Anyway, here is a brief summary of marital issues I don’t want it to run too long because it gets hard to read all that sadness on other posts. About 2 years ago my wife had an affair with a guy she worked with and it about killed me. We ended up trying to save the marriage and work on things and initially it went well, but I began to get really cold inside. I had all these feelings that I didn’t really understand and whenever I mentioned counseling she would totally refuse. Partially because she was embarrassed by what she had done and because we tried once and the counselor was really judgmental to the point I had to stick up for my wife and we never went back. Well over that year things just got worse and I was the one that decided I wanted out and needed a break I felt that I needed time to heal and forgive. In November 2013 I asked for a separation and she moved out.

Approximately 2 weeks later I wrecked out at a charity race and broke my back, my leg (8 times) and tore a bunch of tendons. During this time and over about two months I realized that I loved her and that I wanted to fix it. So we tried to fix our marriage. We had a couple little “break ups” during this time, but for the most part things were progressively getting better and I had hope. The issues arose in May after I went to Las Vegas with my race team to support the other team members racing the EnduroCross and SuperCross race. The whole time I was in Vegas she text and was super nice and everything was good.

However, on the day I was flying home her grandfather died and things went downhill fast. I should mention that she was extremely close to her grandfather. I tried so hard to be there for her and show her I cared by trying to take her mind off of it and be extra nice and happy. I should mention that all my family members died very young so I never had grandparents or anything that and have never experienced a loss like that. While I was at her grandfathers house trying to be supportive her sister in law didn’t realize I could hear her talking bad about my wife. I told my wife what was said and instead of talk to me she went to her father and her dad freaked out on me. I decided that I was just going to go home, her family has never liked me and I was only there to try and support her, but after that I left.

We didn’t talk for a few days, I was mad she did that and I couldn’t attend the funeral and I am sure she was upset with me.

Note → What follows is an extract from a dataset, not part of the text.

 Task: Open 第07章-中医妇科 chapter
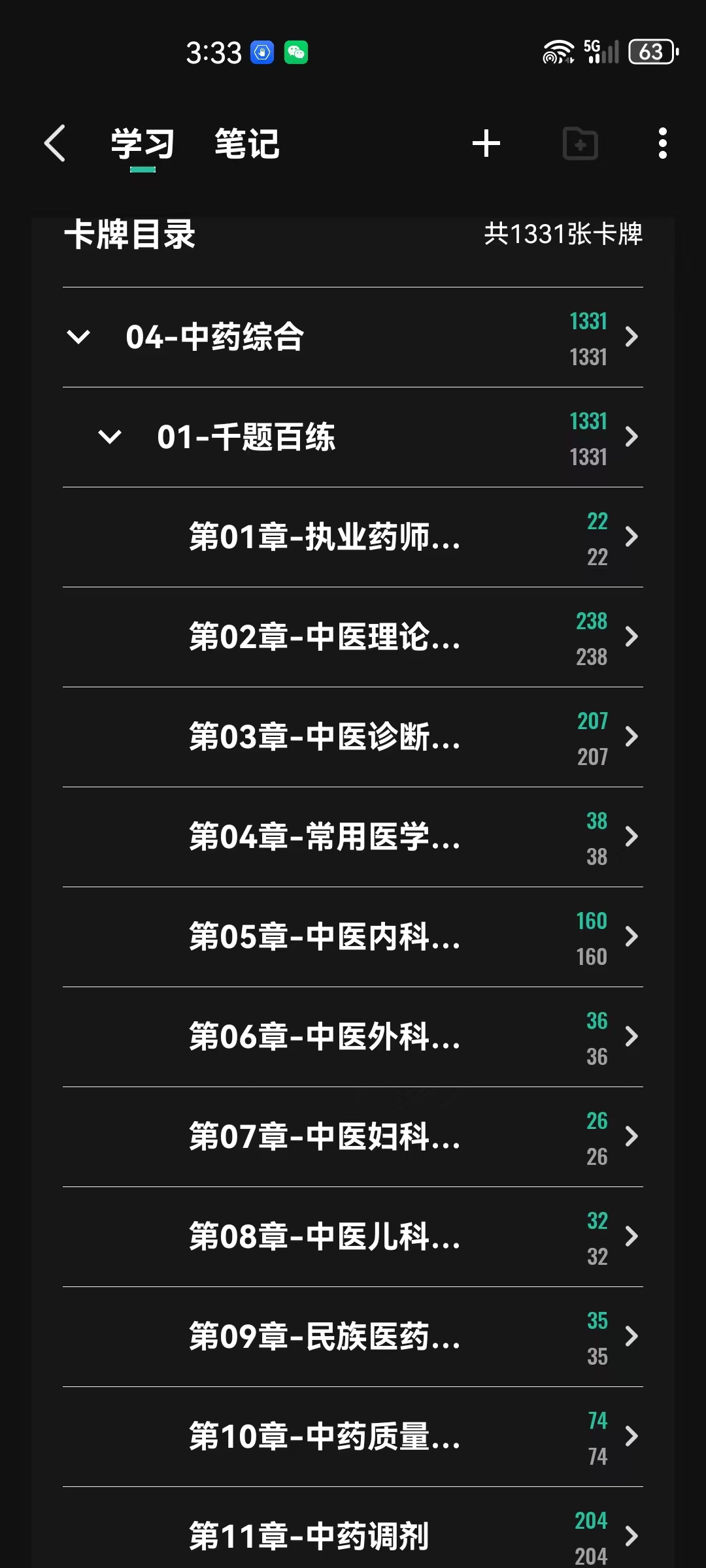tap(325, 1137)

But, I should mention that my wife never talks about her feelings and I don’t know what I am doing right or wrong most the time. Anyways, after a few days (Mothers day 2014) we talked and when she heard my side of the story she said it was silly she got that mad and that her family blew it out of proportion.

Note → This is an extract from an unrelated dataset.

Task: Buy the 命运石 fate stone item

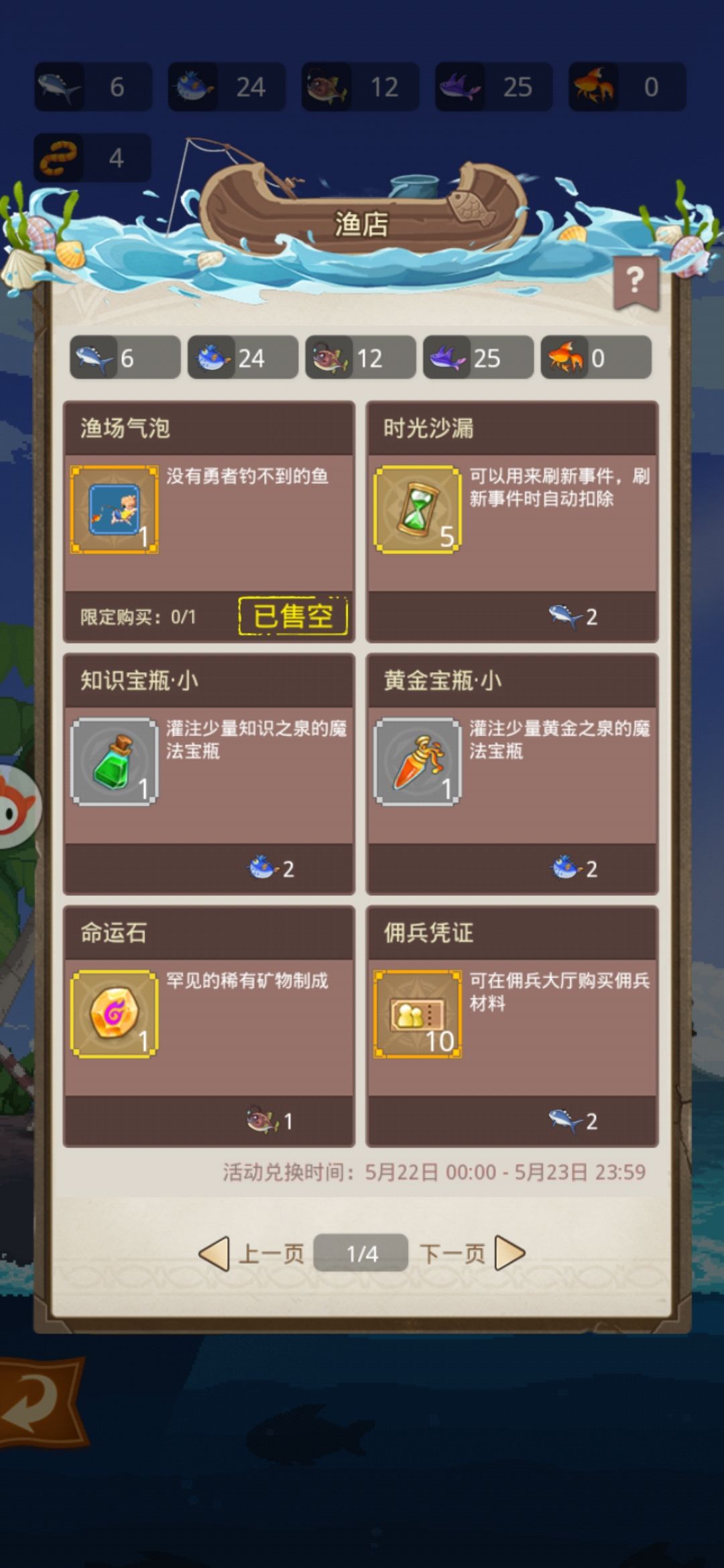Action: pyautogui.click(x=208, y=1026)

So this is where it gets spicy, on 17JUN14 she asked me to bring the girls over and watch a movie after she had dinner with friends. I went over around 8 after leaving a birthday party and she didn’t answer, but her car was there. I figured she fell asleep and I left with the girls. The next morning she came to my house and crawled into bed and gave me this amazing hug/snuggle like I could feel that she loved me. So while talking to her she tells me she got drunk at a guys house and passed out on the floor. It was like it was happening all over again and all I could think was the worst. I would also like to say that my first wife had an affair as well and that this is my second marriage and after her affair this passing out at a dudes house really hurt and angered me.

I have to be honest and admit that I blew up I was so mad, scared and hurt I didn’t know what to do. I said mean things “I don’t even want to effing look at you” stuff like that. I know I was wrong, but it just came out and I am really mad at myself almost 2 months later. About a week and a half later I had my final surgery from my accident and when she came to grab the girls I gave her a hug and said I told her I was sore. She gave me a hug and asked “why are you doing this? Hugging me like nothing is wrong?” I was like I am sorry I got mad, but she was like I’m done we’ll never be happy and you know it’s true. I told her I understand her side, but that it’s not fair to tell me how I feel and that I didn’t want a divorce. However, she wasn’t having it, so I asked again for counseling and that if it didn’t help it could just be divorce counseling with our daughters to help them. She said no to it all.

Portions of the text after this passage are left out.